This story was originally published in February 2022.

There is this idyllic world in my mind’s eye, where most of my foraging is done, communally, with many hands making light work. In reality, I’m almost always working alone.

Picking balsam poplar buds has been an exception to that and has become one of my favorite memories because of it. I was lucky enough to have a job at Baer’s Best bean farm in South Berwick, helping out for many winters with their heirloom bean operation, and the owner, Charley, was generous enough to let me forage and hunt around the farm.

It was one of those days in March when the world is thawing so eagerly that you can barely hear over the roar of melt and birdsong, one of those days when you can’t bear to stay inside a minute longer. So I took a walk around the farm on my lunch break.

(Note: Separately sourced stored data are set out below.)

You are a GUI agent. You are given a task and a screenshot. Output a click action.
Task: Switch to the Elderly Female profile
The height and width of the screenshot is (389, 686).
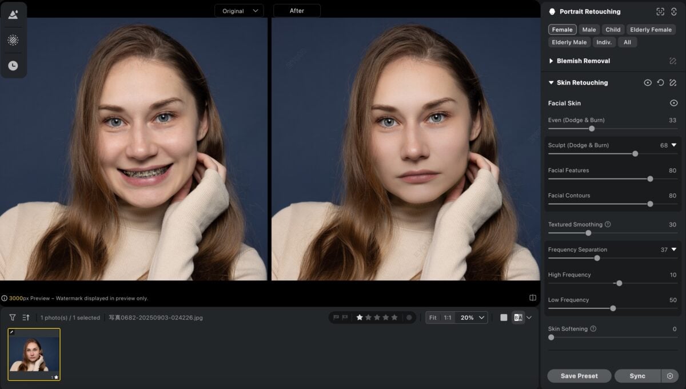[x=651, y=29]
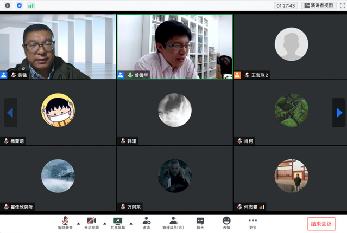Screen dimensions: 347x233
Task: Expand audio options arrow beside microphone
Action: [x=78, y=223]

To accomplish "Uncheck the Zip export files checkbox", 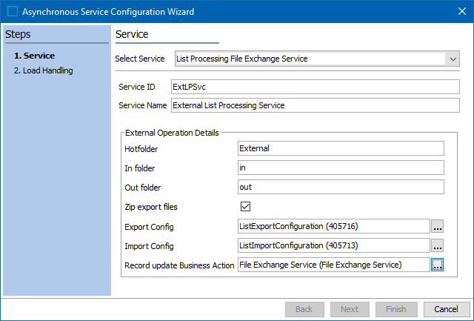I will tap(246, 207).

I circled behind the pond and was going to cross the wet meadow to check out Lover’s Brook when I caught a whiff of something. Not a flower blooming, but something pungent. It took me a minute of looking down, then around, for the source of the smell before I looked up.

It’s funny how often I’m not so much ignoring the elephant in the room but just genuinely failing to see it. In this case, the elephant was the biggest balsam poplar (Populus balsimifera) tree I’d ever seen, surrounded by a grove of clonal saplings running the edge of the pond and creeping out into the meadow. The smell was wafting from the leaf buds, full of resin, being warmed in the spring sun.

My mother and grandmother were coming to see me on the farm the next day, so I told them to wear clothes they didn’t mind gumming up. I strung up two extra picking baskets and put them to work. We picked from the young, flexible trees for a few hours, chatting, blackbirds joining in, my dog laying in the warm grass, pinking his belly in the sun, and I recognized that ideal world I’d been imagining.

This is a typical habitat for balsam poplar — the wet meadow beside the pond, and while they are not the most abundant tree in Maine, they do occur in every county. I see them most often in human-disturbed places, and especially on edges of things like meadows, marshes, bogs, lakes and ponds, even at higher elevations.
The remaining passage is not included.